More recently, he laughingly compared health care reform to the San Francisco plane crash, adding bad taste to his resume. Sanborn semi-apologized, saying "if I offended anyone, I am sorry," thus joining the club of elected officials who cannot admit to messing up. Instead, they vaguely insinuate that there must be something wrong with the people who are offended.
Filing is less than a year away. While John Lynch made a successful late entry in 2004, there is no Republican John Lynch, and Maggie Hassan, unlike Craig Benson, is popular both with her party and the public at large.
The New Hampshire GOP's candidate problems extend to other races. State Sen. Jeb Bradley is mentioned as a U.S. Senate candidate, but he appears reluctant to commit to challenging the popular Jeanne Shaheen. No Republican candidate for Congress has emerged in the 1st District. National Republicans are promoting former congressman Frank Guinta, but Guinta knows the perils of running with a weak ticket. Since another loss would be detrimental to his long-term political health, he may pass on this cycle rather than run on a ticket led by Sanborn. Meanwhile, in the 2nd District, candidate Bill O'Brien is still the same Bill O'Brien who led House Republicans to minority status.
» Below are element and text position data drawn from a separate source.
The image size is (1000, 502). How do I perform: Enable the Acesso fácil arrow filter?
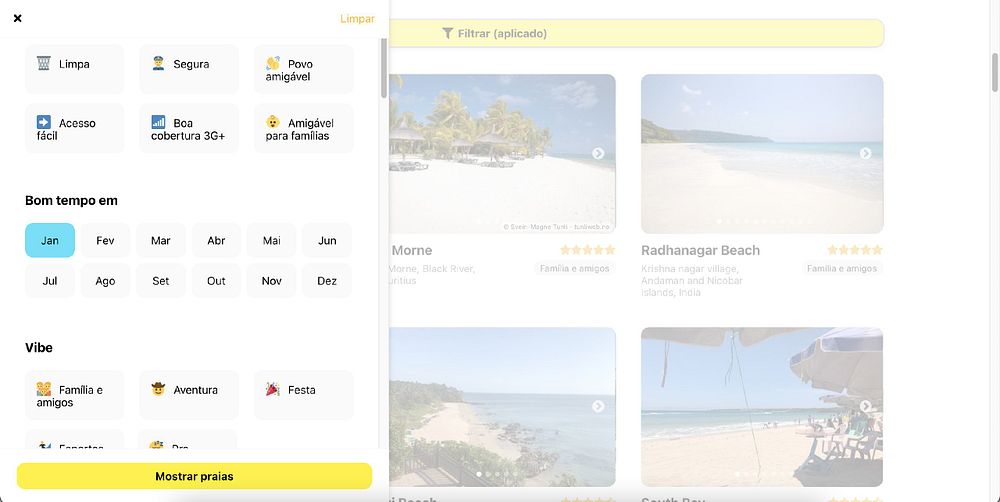[x=75, y=128]
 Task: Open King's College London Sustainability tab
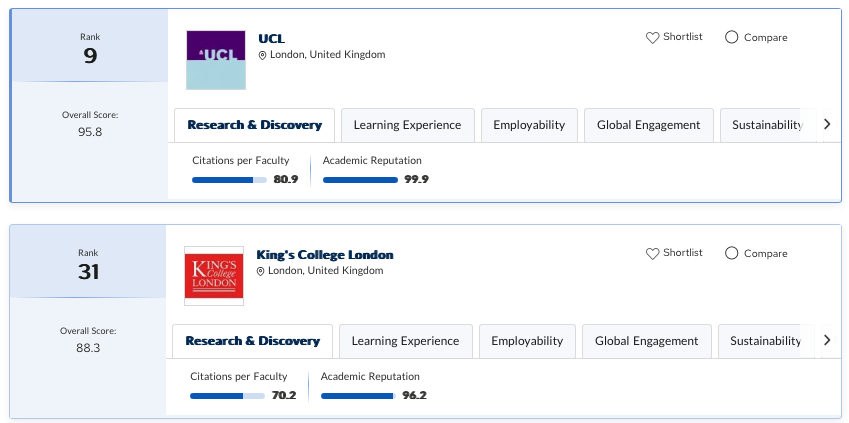pyautogui.click(x=766, y=341)
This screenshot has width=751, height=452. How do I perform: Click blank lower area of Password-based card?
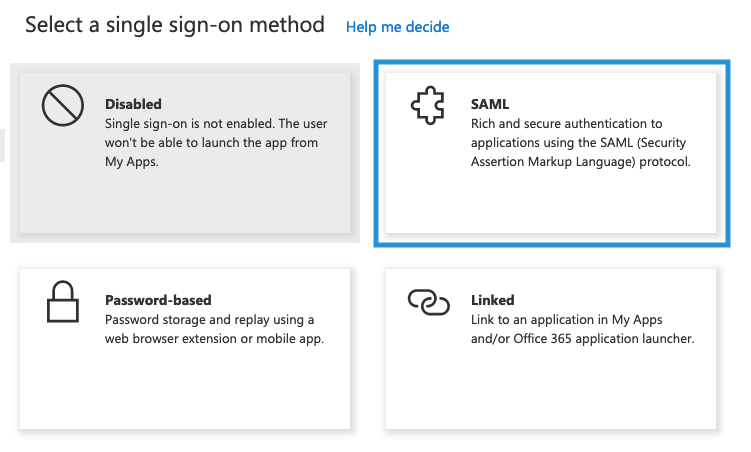point(185,395)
The Republicans have trumpeted the news that Mitt Romney and some possible presidential aspirants will be helping with a couple of fundraisers. Unless there is progress on the candidate front, however, there may be no one to support with the proceeds.
Kathy Sullivan is a Manchester attorney and member of the Democratic National Committee. She was chairman of the state Democratic Party from 1999-2007.